= Problem to solve =
Reproduce verbatim the rows from the line containing "Task: Add the penny to cart" through the line containing "(x=1131, y=163)", both lines included, and output nothing else.

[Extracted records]
····················
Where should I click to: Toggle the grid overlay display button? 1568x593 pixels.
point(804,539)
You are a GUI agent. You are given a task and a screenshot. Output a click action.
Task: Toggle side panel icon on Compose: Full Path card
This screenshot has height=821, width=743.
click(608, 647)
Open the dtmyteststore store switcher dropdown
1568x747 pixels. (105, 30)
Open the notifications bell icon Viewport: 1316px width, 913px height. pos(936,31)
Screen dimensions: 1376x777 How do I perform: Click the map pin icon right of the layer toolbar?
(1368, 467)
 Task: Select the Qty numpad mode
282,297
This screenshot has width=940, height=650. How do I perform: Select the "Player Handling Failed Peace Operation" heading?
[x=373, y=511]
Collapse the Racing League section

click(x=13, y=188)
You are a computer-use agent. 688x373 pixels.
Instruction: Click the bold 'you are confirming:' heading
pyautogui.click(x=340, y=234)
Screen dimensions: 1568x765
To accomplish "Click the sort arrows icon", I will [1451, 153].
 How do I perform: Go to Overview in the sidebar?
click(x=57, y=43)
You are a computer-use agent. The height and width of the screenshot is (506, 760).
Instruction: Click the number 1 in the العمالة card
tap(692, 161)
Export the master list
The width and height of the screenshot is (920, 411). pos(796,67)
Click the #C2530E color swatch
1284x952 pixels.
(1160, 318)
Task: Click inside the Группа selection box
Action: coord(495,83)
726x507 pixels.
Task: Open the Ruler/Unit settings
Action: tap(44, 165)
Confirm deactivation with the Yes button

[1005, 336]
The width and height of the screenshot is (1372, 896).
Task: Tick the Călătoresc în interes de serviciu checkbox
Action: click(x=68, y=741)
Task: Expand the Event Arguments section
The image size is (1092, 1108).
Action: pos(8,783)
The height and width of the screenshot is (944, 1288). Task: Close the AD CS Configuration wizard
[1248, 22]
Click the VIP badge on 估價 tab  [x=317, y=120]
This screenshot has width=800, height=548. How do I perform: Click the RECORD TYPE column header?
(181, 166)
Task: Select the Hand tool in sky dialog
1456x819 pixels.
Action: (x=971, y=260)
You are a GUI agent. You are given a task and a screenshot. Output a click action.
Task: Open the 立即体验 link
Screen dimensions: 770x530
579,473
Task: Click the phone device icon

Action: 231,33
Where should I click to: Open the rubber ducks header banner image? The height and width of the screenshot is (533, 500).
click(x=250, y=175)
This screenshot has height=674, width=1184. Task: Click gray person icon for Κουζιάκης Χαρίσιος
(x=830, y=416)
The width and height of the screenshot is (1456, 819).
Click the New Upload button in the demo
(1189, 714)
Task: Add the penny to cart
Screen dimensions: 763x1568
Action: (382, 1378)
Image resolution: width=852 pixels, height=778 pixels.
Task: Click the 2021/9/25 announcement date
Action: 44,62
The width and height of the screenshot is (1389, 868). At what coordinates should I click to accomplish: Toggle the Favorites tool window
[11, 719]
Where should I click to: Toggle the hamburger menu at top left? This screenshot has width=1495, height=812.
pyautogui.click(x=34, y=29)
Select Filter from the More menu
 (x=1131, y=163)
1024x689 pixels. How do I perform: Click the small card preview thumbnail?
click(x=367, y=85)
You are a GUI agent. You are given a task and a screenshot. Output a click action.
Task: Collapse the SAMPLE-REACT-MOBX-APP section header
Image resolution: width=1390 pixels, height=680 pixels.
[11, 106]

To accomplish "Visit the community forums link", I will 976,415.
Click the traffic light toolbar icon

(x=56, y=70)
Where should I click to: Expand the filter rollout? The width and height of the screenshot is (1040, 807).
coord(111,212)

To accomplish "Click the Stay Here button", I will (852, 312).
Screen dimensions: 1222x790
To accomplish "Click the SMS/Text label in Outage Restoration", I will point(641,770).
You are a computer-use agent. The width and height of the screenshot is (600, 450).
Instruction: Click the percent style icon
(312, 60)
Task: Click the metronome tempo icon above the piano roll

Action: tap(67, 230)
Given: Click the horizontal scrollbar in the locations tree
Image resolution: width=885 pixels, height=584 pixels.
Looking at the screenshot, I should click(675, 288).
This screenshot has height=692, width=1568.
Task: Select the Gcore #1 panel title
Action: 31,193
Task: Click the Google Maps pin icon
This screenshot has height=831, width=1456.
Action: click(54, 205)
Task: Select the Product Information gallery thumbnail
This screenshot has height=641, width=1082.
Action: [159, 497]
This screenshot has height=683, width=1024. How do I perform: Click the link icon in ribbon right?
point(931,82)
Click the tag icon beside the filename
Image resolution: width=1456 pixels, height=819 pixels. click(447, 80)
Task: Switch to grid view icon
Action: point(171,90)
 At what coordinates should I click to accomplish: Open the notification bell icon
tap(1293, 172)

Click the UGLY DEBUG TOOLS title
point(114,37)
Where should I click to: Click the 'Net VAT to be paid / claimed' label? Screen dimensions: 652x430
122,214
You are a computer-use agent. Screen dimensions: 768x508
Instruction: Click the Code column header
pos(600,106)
····················
= Full solution =
Task: Add the penny to cart
Screen dimensions: 763x1568
Action: (382, 1378)
Image resolution: width=852 pixels, height=778 pixels.
Task: Click the 2021/9/25 announcement date
Action: 44,62
The width and height of the screenshot is (1389, 868). At what coordinates should I click to accomplish: Toggle the Favorites tool window
[11, 719]
Where should I click to: Toggle the hamburger menu at top left? This screenshot has width=1495, height=812.
pyautogui.click(x=34, y=29)
Select Filter from the More menu
 (x=1131, y=163)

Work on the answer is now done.